L’Italia è stata messa sulla stessa strada dai governi da Monti in poi che hanno applicato le ricette ordoliberiste dettate dalla Germania. Il tasso di investimento è sceso dal 20% del Pil al 16,% – rovina delle infrastrutture – per via dei vincoli di credito imposti dall’UE a Basilea III e le severe norme sui bilanci statali da tenere in attivo primario. Il governo Renzi, in tardiva resipiscenza,  ha creato un fondo degli investimenti, ma risibile: 1,9 miliardi per il20017, poco più  di 3 miliardi per il 2018.  Come ha  reso chiaro il professor Paolo Savona, occorrerebbero ordini d’investimento sostenuto vicini ai 50 miliardi: l’Italia deve aumentare il suo Pil del 30%  accrescere non solo l’occupazione; l’Italia ha un’enorme richiesta arretrata in infrastrutture, il turismo è vecchio   per mancanza d’investimenti,  i giacimenti artistici trascurati e incapaci di rendere, le aziende necessitano di tecnologie adeguate.

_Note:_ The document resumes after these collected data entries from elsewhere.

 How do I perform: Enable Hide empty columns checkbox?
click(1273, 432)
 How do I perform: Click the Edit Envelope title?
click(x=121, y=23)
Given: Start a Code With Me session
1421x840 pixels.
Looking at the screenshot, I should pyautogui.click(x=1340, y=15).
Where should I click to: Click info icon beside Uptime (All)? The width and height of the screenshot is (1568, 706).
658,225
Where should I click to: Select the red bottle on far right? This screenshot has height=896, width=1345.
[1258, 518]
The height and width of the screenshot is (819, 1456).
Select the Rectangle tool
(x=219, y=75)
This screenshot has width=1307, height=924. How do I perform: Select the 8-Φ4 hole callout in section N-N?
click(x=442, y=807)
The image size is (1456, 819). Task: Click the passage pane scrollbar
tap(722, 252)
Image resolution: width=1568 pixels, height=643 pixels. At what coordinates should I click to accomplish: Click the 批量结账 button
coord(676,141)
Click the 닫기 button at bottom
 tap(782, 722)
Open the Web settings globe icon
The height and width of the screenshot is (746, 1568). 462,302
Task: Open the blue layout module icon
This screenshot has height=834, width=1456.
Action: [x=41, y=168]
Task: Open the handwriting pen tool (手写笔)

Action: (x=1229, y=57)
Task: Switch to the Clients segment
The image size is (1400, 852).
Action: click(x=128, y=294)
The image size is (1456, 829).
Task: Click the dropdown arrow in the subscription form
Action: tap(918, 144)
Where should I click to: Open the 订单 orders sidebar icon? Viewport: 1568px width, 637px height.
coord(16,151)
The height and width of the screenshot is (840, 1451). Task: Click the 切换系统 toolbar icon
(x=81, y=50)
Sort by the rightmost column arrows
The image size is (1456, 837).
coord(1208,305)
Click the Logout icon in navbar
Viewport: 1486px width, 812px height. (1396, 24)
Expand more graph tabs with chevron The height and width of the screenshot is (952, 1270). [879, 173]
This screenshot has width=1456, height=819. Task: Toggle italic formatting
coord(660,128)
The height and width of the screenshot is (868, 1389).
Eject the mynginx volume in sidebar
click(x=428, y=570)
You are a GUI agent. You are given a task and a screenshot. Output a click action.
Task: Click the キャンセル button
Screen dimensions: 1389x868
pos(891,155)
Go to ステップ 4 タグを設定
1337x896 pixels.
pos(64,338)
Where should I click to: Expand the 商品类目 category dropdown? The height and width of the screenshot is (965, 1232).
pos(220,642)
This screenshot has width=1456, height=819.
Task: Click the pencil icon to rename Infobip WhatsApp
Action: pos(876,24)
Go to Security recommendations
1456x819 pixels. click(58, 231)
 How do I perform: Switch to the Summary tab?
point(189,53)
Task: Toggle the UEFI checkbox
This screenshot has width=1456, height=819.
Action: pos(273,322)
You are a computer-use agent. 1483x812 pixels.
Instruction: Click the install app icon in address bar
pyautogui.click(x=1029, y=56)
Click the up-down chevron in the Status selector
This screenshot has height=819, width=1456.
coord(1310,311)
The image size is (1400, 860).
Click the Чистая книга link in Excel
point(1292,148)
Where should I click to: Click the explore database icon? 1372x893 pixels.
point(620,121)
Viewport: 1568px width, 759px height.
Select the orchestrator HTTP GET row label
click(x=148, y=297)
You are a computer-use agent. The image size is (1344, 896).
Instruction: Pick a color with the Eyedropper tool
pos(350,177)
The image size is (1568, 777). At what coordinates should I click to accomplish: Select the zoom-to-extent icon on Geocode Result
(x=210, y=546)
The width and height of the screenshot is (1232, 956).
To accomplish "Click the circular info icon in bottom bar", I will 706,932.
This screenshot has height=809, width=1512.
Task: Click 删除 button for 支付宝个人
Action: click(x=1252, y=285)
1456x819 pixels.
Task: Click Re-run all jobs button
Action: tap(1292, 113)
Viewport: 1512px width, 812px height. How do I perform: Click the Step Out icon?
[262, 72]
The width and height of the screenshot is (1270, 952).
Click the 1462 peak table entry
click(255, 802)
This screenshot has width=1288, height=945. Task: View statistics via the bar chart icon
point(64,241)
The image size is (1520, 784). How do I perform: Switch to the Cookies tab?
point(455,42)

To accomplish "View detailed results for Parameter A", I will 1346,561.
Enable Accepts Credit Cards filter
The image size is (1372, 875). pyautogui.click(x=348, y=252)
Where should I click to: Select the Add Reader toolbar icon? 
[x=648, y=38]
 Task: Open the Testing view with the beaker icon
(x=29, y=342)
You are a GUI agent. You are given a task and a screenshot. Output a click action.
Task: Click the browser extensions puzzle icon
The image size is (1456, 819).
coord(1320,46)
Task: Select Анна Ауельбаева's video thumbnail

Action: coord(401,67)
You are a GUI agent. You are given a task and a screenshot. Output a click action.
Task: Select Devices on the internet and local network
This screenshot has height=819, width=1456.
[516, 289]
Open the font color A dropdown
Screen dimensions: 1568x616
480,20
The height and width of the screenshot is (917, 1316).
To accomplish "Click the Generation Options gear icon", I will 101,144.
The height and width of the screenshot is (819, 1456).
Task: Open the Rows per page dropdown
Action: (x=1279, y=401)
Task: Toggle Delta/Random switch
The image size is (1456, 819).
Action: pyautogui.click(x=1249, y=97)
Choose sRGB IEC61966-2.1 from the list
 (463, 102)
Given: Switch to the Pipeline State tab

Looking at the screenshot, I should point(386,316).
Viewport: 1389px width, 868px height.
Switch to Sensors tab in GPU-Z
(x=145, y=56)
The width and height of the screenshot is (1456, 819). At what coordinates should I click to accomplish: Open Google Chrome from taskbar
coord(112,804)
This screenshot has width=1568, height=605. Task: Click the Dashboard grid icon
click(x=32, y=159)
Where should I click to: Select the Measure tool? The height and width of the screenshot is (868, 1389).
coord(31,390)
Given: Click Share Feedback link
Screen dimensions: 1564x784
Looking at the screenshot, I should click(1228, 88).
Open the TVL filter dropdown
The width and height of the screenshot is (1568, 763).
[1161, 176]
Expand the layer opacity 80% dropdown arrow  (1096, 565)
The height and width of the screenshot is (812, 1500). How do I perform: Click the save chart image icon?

La UE diventerà un nano economico ?

Ma appena si prospetta la volontà di un rilancio della spesa infrastrutturale,  “i mercati” (essenzialmente: la Bundesbank, a cui bastano 10 miliardi per   manipolare punitivamente i nostri titoli pubblici) ci puniscono con lo spread. Se l’onere degli interessi aumenta di un solo punto percentuale,  il disavanzo annuale aumenta da 40 a 60 miliardi di euro, che vengono così sottratti agli investimenti strutturali.   Ora, in una zona monetaria non ci dovrebbe essere spread alcuno, una vera banca entrale manterrebbe uguale il rischio di credito  (rigorosamente zero) dell’eurozona.   Attenzione, perché l’arretramento  cronico finirà per colpire anche l’Italia numero 3, quella che funziona e trascinare le altre  due, la povera-culturalmente arretrata e la corrotta-parassitaria: le aziende innovative e dinamiche che hanno vinto la sfida dell’euro, superato il cambio sfavorevole, si sono rammodernate e reinventate in processi e prodotti, e adesso danno all’Italia un attivo nell’export di 40 miliardi. Per confronto, basti pensare che la altezzosa Francia ha invece un passivo dell’export –  e di 80 miliardi.
Ma i mancati investimenti infrastrutturali, che già esercitano un freno potente su  questa Italia di  che combatte e vince,  finiranno per debellare anche questi sforzi eroici. La  mitologia grillesco-meridionale anti-industriale,  non aiuta certo. Ma peggio ancora è il rifiuto   europeo (tedesco) di allentare la stretta per spese produttive  a debito. Appena si è prospettato di allentare la regolamentazione bancaria europea, la membra tedesca della BCE, Sabine Lautenschlaeger, ha strillato: “Si rischia di indebolire gli strumenti in mano ai regolatori, renderanno loro più  difficile richiedere più capitale per certi rischi…bisogna che la BCE torni ad alzare i tassi d’interesse”.
Non c’è verso, insomma.   Nemmeno di fronte all’evidenza, il tedesco cambia.  Le carenze infrastrutturali resteranno e i aggraveranno, a cominciare dalla stessa Germania che avrebbe i fondi per pagarsele, ma non lo fa perché la sua teoria impone di “tagliare i costi”.

Sabine
Una volta un ministro belga definì l’Europa “un  gigante economico, un nano politico e un verme militare”. Adesso, la UE rischia alla lunga di rendere l’Europa  anche un nano economico, in confronto alla Cina ad esempio, con le infrastrutture invecchiate a forza di risparmiare.   Qualcosa che ricorda tristemente  da vicino i meravigliosi acquedotti e le eccezionali strade di cui Roma aveva coperto l’Europa, che furono abbandonati dai barbari all’incuria o alla distruzione mentre erano incapaci di ricostruire le arcate cadute, o che loro stessi avevano tagliato per far mancare l’acqua a Roma assediata. Quei barbari erano almeno esterni, e aspiravano a diventare”romani”. Questi li abbiamo dentro,  anzi al centro, e vogliono restare tedeschi: ossia tirchie  corti.